_PROVIDED INFORMATION:_
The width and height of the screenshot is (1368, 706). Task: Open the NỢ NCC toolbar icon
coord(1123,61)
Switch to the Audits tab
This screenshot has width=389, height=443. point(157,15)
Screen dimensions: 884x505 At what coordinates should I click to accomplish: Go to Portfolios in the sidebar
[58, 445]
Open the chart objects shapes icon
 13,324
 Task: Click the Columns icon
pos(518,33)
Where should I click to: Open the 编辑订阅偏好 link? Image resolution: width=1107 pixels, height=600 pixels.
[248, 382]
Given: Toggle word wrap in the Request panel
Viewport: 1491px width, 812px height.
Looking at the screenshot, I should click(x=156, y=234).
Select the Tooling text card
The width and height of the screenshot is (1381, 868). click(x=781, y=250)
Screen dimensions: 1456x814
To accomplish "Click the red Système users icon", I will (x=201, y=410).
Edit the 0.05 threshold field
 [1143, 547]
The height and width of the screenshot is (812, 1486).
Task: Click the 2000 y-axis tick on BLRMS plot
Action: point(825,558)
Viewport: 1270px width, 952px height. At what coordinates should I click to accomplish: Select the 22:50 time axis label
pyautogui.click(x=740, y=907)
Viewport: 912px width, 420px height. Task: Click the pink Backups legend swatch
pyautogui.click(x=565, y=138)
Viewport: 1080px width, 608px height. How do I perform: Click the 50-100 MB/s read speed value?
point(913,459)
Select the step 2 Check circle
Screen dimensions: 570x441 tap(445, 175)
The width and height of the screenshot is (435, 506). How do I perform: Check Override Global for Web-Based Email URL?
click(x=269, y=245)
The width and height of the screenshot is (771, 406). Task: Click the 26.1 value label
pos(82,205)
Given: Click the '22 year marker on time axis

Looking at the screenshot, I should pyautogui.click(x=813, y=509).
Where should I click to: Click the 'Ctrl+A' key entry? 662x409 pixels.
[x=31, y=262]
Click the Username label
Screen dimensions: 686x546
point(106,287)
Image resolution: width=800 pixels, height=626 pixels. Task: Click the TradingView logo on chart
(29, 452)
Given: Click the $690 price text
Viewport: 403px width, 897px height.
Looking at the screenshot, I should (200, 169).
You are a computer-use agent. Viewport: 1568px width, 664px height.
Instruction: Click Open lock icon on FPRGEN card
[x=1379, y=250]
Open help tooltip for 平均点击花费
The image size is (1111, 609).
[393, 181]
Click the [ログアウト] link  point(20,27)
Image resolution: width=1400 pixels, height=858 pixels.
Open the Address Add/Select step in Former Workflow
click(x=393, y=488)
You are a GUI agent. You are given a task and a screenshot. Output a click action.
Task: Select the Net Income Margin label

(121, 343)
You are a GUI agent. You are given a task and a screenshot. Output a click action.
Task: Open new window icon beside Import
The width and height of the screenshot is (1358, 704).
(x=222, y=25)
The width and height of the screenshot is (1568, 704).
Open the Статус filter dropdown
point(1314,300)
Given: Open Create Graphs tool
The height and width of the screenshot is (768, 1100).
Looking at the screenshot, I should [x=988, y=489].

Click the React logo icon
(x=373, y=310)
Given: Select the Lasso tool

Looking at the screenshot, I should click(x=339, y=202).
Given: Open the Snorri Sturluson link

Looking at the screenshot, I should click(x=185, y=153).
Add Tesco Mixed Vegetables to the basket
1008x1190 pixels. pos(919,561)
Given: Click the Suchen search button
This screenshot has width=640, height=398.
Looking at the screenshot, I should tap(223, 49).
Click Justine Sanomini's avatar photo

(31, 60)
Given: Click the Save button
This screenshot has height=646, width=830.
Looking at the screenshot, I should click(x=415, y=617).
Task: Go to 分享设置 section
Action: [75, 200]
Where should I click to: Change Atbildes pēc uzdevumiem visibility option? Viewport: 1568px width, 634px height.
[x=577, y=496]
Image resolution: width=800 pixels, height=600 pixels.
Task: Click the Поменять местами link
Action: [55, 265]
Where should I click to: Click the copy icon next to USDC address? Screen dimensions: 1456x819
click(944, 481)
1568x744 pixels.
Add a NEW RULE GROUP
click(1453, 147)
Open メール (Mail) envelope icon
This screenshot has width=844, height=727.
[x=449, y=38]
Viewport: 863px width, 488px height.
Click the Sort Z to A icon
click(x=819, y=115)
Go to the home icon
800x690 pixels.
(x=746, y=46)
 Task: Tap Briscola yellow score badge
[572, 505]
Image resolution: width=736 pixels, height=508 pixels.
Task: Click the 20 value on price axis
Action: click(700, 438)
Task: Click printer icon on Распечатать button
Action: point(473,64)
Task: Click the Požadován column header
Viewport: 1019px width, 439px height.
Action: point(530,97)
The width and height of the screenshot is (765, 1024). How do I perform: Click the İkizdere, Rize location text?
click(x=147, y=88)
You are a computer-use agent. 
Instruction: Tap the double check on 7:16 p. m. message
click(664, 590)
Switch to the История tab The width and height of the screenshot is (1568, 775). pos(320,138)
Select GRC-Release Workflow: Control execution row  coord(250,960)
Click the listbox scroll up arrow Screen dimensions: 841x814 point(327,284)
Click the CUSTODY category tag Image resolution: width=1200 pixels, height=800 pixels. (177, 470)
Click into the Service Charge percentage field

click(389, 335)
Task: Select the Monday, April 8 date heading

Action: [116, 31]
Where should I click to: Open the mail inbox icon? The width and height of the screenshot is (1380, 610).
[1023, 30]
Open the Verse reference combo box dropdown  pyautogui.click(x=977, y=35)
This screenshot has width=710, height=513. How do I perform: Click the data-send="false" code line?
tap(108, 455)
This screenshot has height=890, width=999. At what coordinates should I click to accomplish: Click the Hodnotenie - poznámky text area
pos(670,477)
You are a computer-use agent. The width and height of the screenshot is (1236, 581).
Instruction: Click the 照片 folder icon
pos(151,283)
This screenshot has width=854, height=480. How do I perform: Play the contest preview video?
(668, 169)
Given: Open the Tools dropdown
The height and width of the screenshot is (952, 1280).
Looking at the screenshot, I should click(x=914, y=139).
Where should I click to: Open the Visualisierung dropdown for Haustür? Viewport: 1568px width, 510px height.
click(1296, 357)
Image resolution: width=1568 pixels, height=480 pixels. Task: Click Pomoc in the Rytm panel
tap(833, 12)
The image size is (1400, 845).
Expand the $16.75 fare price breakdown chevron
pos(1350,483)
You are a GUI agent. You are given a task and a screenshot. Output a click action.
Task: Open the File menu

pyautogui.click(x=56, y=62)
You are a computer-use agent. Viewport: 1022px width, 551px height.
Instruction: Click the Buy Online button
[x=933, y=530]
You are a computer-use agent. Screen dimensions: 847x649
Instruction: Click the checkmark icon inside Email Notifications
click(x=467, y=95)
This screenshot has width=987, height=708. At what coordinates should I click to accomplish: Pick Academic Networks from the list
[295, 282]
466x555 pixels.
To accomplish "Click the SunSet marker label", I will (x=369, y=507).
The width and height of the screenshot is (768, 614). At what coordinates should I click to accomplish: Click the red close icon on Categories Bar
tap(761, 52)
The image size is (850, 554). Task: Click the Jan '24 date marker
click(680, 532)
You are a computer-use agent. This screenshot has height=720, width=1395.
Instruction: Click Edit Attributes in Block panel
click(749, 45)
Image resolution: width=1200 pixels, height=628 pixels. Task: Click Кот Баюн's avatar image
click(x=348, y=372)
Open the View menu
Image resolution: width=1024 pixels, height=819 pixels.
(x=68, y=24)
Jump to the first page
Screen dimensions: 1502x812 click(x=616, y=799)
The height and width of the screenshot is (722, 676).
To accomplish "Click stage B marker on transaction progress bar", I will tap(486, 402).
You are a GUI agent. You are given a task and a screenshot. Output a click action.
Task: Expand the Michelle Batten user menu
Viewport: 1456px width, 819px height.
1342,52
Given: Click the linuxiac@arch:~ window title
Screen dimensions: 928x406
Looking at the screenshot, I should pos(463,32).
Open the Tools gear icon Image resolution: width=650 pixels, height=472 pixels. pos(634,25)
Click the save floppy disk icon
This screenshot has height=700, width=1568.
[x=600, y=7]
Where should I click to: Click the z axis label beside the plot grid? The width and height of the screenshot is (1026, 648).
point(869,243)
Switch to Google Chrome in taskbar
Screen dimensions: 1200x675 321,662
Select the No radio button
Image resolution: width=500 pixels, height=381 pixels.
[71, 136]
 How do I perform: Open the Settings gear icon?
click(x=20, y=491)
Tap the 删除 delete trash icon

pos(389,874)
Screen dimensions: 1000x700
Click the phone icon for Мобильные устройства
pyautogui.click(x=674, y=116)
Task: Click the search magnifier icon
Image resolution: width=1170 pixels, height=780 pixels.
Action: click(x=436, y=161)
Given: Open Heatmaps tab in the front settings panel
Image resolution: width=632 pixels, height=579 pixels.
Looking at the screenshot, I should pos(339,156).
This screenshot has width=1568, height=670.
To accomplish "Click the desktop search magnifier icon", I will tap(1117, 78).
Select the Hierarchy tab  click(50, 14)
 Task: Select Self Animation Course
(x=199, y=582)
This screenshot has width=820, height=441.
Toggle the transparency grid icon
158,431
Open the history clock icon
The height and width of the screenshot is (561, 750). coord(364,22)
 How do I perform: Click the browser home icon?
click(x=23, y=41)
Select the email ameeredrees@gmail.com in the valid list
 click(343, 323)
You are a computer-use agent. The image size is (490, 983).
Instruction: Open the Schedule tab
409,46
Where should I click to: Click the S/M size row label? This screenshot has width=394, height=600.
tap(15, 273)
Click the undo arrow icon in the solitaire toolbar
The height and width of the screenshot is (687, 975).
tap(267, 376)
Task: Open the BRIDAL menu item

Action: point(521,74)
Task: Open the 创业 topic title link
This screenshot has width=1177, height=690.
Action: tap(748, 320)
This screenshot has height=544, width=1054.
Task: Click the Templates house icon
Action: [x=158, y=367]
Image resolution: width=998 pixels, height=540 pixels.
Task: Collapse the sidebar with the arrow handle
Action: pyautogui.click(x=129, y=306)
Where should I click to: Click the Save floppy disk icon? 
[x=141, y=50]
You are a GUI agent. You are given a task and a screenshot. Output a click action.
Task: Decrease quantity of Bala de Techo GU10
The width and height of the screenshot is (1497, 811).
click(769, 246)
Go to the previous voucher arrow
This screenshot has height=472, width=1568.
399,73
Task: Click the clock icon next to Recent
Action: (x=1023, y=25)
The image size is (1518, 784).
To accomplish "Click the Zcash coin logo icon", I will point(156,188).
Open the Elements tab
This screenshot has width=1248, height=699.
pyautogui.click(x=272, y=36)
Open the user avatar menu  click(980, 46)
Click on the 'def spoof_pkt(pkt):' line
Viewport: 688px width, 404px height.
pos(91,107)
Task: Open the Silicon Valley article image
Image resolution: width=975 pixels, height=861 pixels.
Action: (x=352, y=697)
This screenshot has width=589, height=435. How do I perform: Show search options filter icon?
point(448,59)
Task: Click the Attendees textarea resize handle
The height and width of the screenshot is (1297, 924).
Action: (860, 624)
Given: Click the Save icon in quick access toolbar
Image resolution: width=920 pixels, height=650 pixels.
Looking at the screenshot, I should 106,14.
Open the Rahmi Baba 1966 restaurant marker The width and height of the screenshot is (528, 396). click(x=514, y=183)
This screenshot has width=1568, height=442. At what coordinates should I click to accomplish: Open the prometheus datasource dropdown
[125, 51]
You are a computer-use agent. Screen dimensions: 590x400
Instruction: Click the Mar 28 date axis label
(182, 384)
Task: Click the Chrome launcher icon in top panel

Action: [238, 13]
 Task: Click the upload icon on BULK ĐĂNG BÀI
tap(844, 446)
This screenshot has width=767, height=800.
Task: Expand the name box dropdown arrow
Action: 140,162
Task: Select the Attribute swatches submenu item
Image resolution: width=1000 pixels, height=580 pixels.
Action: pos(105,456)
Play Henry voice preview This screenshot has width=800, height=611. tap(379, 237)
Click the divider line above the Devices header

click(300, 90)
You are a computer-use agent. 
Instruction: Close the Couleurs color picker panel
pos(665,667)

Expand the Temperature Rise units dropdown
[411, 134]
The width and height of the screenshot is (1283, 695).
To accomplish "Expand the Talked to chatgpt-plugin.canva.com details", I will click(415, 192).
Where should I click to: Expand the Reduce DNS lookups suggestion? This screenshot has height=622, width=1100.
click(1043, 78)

_WORK REQUIRED:_ Quote the listing above, but only from the line that shows "Image resolution: width=975" through the line that shows "Given: Click the Save icon".

_SOLUTION TO THIS TASK:_
Image resolution: width=975 pixels, height=861 pixels.
Action: (x=352, y=697)
This screenshot has width=589, height=435. How do I perform: Show search options filter icon?
point(448,59)
Task: Click the Attendees textarea resize handle
The height and width of the screenshot is (1297, 924).
Action: (860, 624)
Given: Click the Save icon in quick access toolbar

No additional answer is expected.